— BEGIN —

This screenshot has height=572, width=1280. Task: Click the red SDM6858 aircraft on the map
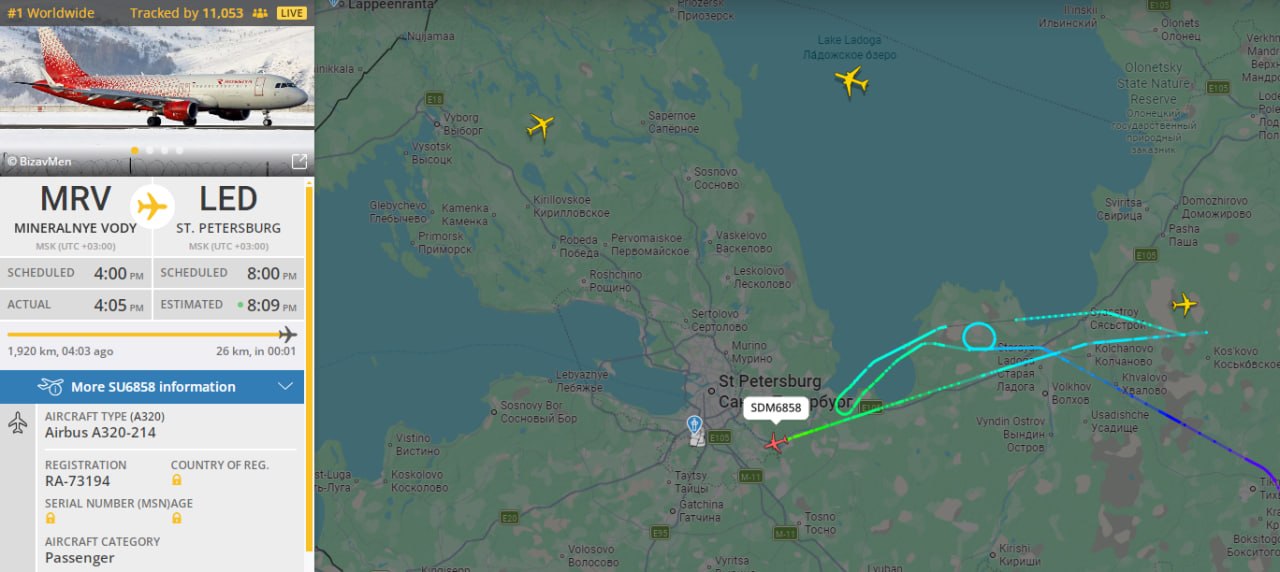775,442
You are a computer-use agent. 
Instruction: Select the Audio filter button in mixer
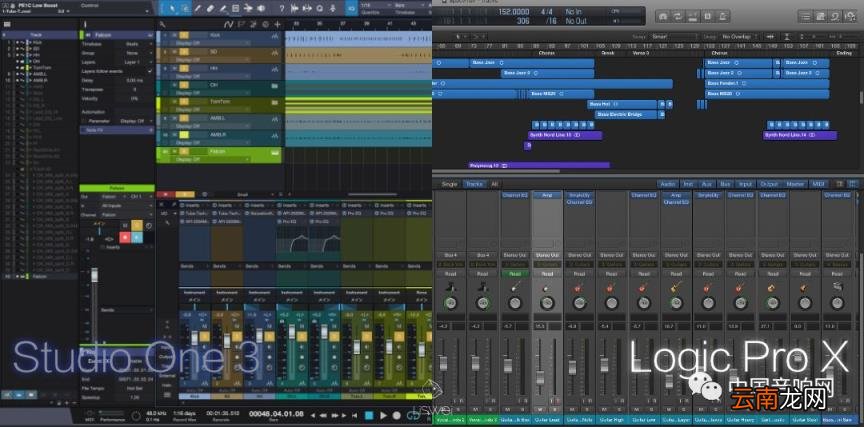click(668, 184)
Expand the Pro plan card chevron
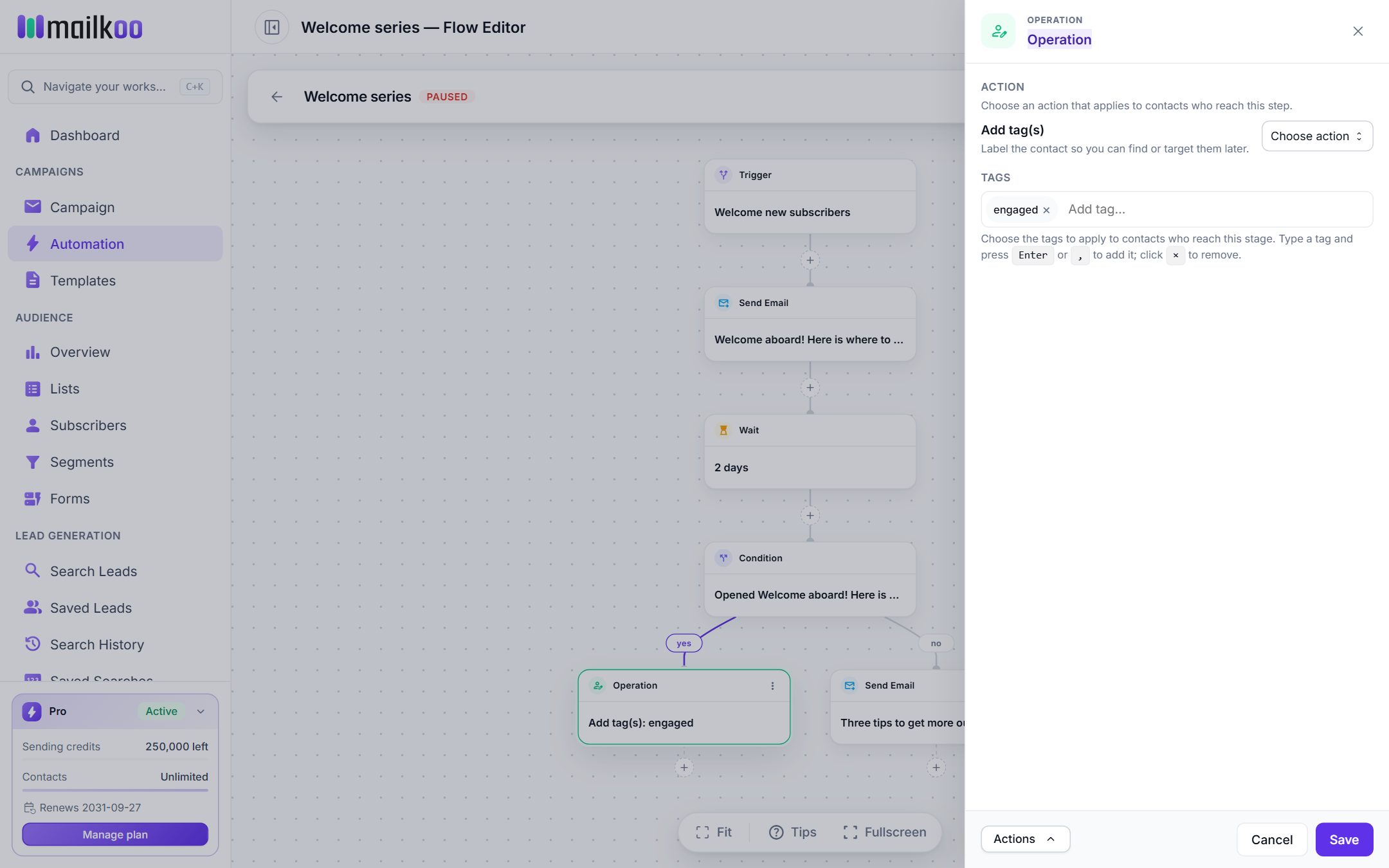Screen dimensions: 1389x868 click(x=201, y=712)

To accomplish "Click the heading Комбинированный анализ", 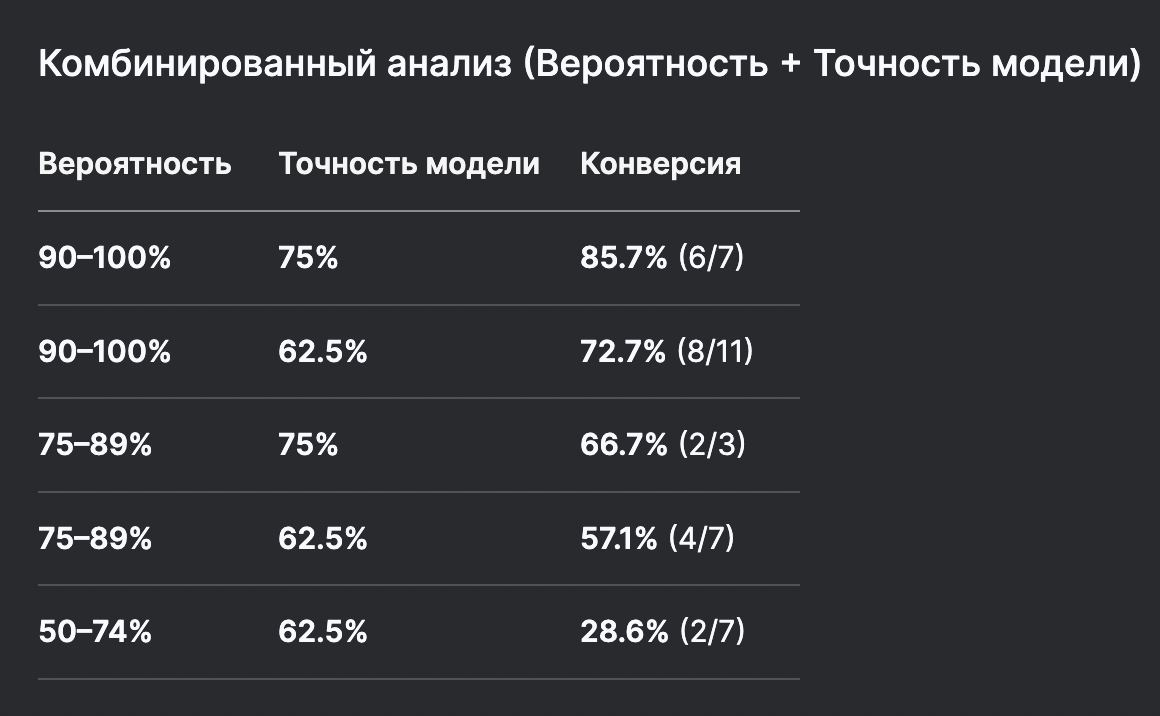I will (x=274, y=64).
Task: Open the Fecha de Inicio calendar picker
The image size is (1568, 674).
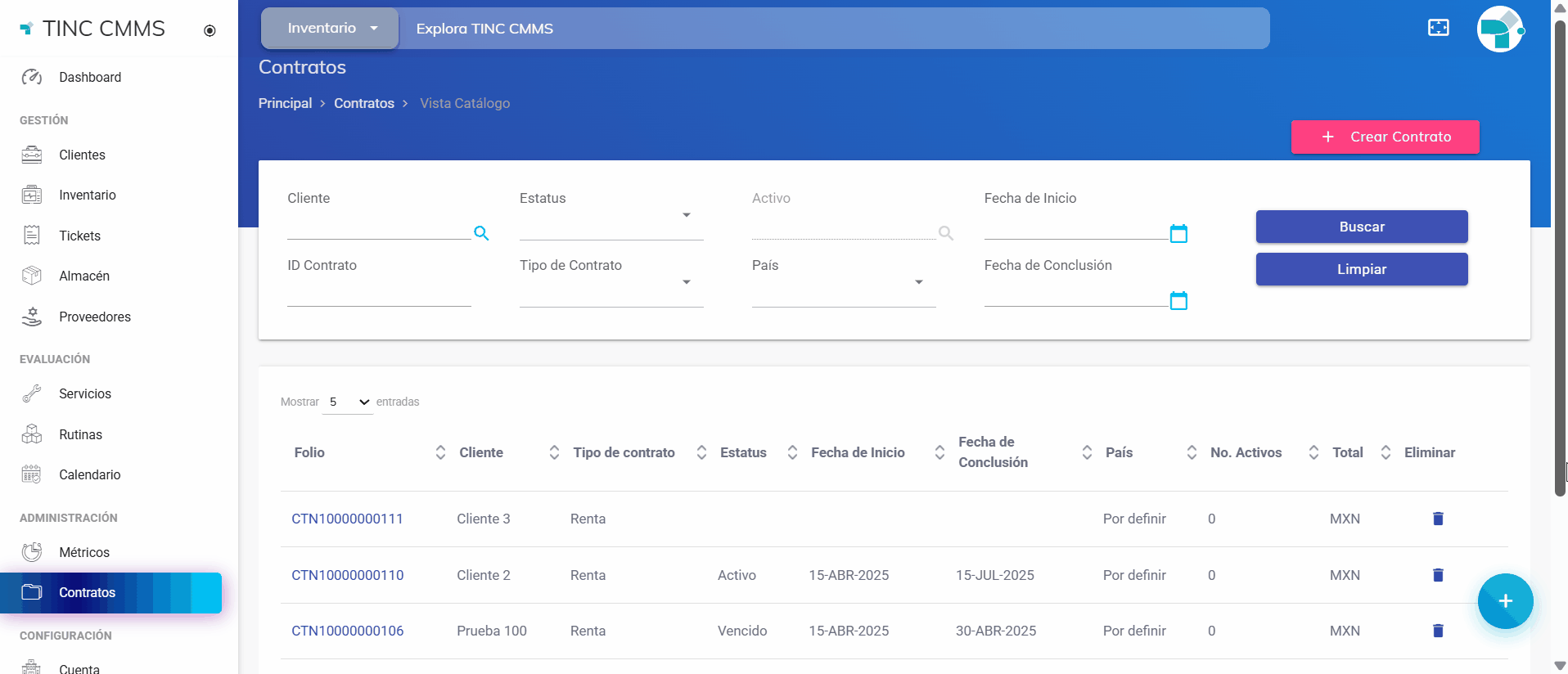Action: tap(1178, 234)
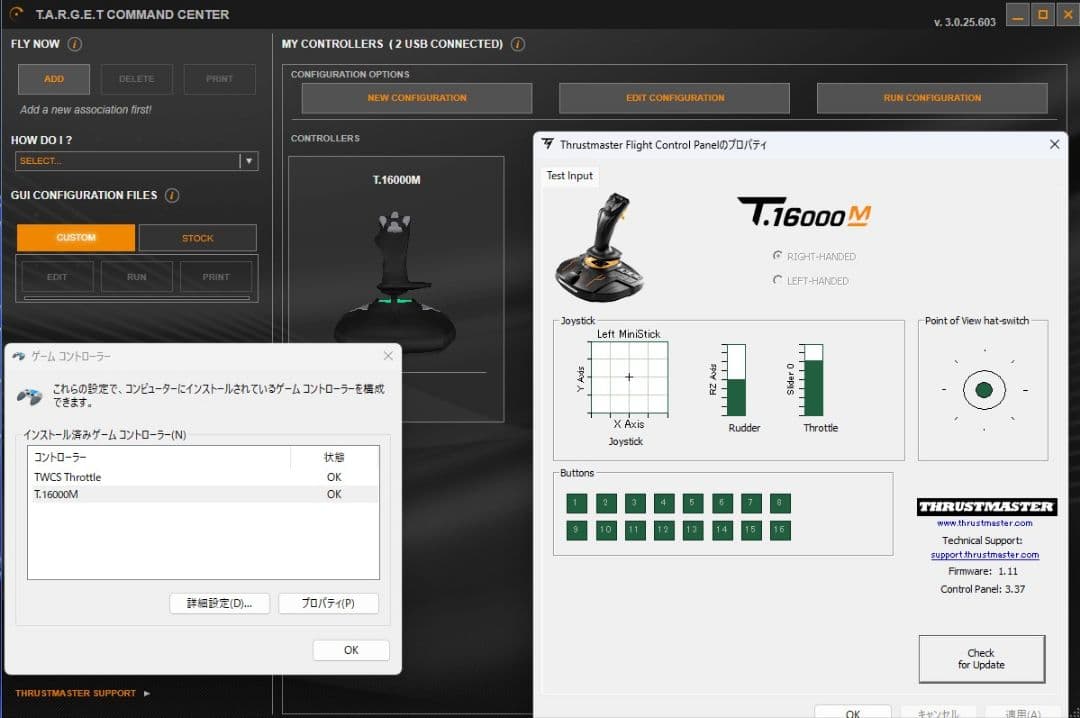Click the Point of View hat-switch indicator
The width and height of the screenshot is (1080, 718).
[983, 390]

— END —

**TASK REQUIREMENTS:** Show each line of the records above that contains the word "screenshot", matching case exactly.

**ANSWER FOR THIS EXERCISE:**
This screenshot has height=572, width=1280. Task: Click the red SDM6858 aircraft on the map
The width and height of the screenshot is (1080, 718).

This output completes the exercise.